> 出典抜粋
== == ==
続・寺田的陸上日記 昔の日記はこちらから
2002年10月 シュシュッと出張の10月
寺田的陸上競技WEBトップ
■10月31日(木)
今日も“ひた原”。明後日から全日本大学駅伝、淡路島女子駅伝へ出張する予定ですが、またもや出発前が慌ただしくなりそう。いい加減、学習しないと。他の記者の皆さんは、余裕を持って出張しています……というのは、“隣の芝生は青く見える”状態だったようです。
今日はネタがないので、“イチローネタ”で日記を埋めましょう。何を隠そう、今日は仇敵・佐々木一郎記者の陸上競技担当最終日なのです。ということで、電話をしました(本当は昨日)。
寺田 東京国際女子マラソンのQちゃんのネタ、何かある。
佐々木 ありますけど、企業秘密です。ベルリンのあと、取材はいっさい断っているようですよ。
寺田 東京国際女子マラソンは取材に来るんだよね。まさか、この2年間あれだけ追いかけておいて、Qちゃんを取材しないなんてことはないよな。
佐々木 いやー、それが11月15日からイタリアに出張するんです。12月20日過ぎまで。中村俊輔の取材です。
寺田 ニューイヤー駅伝と箱根駅伝には来られると…?
佐々木 イヤー、天皇杯があって、どうなるか…。
というやりとりをしている中で、出張前はいつもバタバタしているという話をしてくれました。
それはともかく、意外なことに彼はイタリアと縁が深かったのです。陸上担当になる前にも、ヴェネツィアでプレイしていた名波選手の取材でイタリアに長期間行っていて、そこで今の奥さんとも知り合ったらしいです。そして、今年7月の新婚旅行はイタリア。その間に、ローマで海外グランプリを初取材。
この日記のイチローネタもこれが最後。いつもネタ提供、ありがとう。それだけの関係だったけど。チャオ、イチロー!
■10月30日(水)
いよいよ10月も押し詰まって参りました。皆さま、いかがお過ごしでしょうか。寺田はいよいよ、切羽詰まってきました。この時期、アジア大会や国体のトラック&フィールドの大会の原稿と、駅伝やマラソンの展望原稿が重なって、かなりタイトになります。どのくらいタイトかというと、食事と睡眠とトイレと入浴と歯磨きと、あとなんだろう……とにかく、生活に必要な最低限のこと以外は、ひたすらデスクに向かっている。読書をしたり、カフェで日記を書いたり、テレビで日本シリーズを見たり、なんてことはいっさいなし。
このサイトも「ヒマだからやっているんだろう」と言われたことがあります。「実はヒマなんです」、と答えることもあれば、「あれは戦略です」と答えることも。どちらが本当ってことはないですね。強いて言えば、どちらも本当だし、どちらもウソ。自分でもわかんないです。選手のコメントを分析すると、けっこう矛盾していることを話していますが、どちらも本当のこと……って話、以前に書いた記憶があります。
10月25日以降の日記を書く予定でしたが、ちょっと無理……と言いつつも、書いてしまいました。大した量じゃないですからね。明日はいよいよ、佐々木一郎記者最後の日。
□10月25日(金)
== == ==
> 解くべき問題
上の陸上記者の日記の内容に、次の(a)〜(c)は合っていますか。それぞれ「はい」か「いいえ」で答え、判断の根拠となる日記の言葉をそのまま引用してください。(a) 佐々木記者は11月15日からイタリアへ出張する。(b) 佐々木記者の新婚旅行先はベルリンだった。(c) 寺田はこの時期、テレビで日本シリーズを見ている。 このあとに続く行は、上の陸上記者の日記とは関係ありません。

> 提供情報
== == ==
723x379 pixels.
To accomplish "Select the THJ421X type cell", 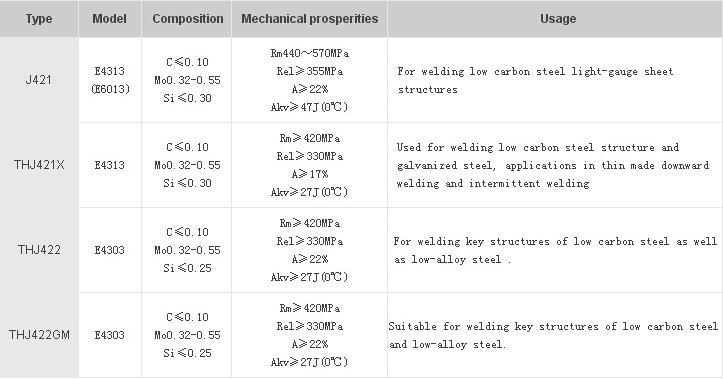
== == ==
> 回答
(a) はい。「11月15日からイタリアに出張するんです」
(b) いいえ。「今年7月の新婚旅行はイタリア」
(c) いいえ。「テレビで日本シリーズを見たり、なんてことはいっさいなし」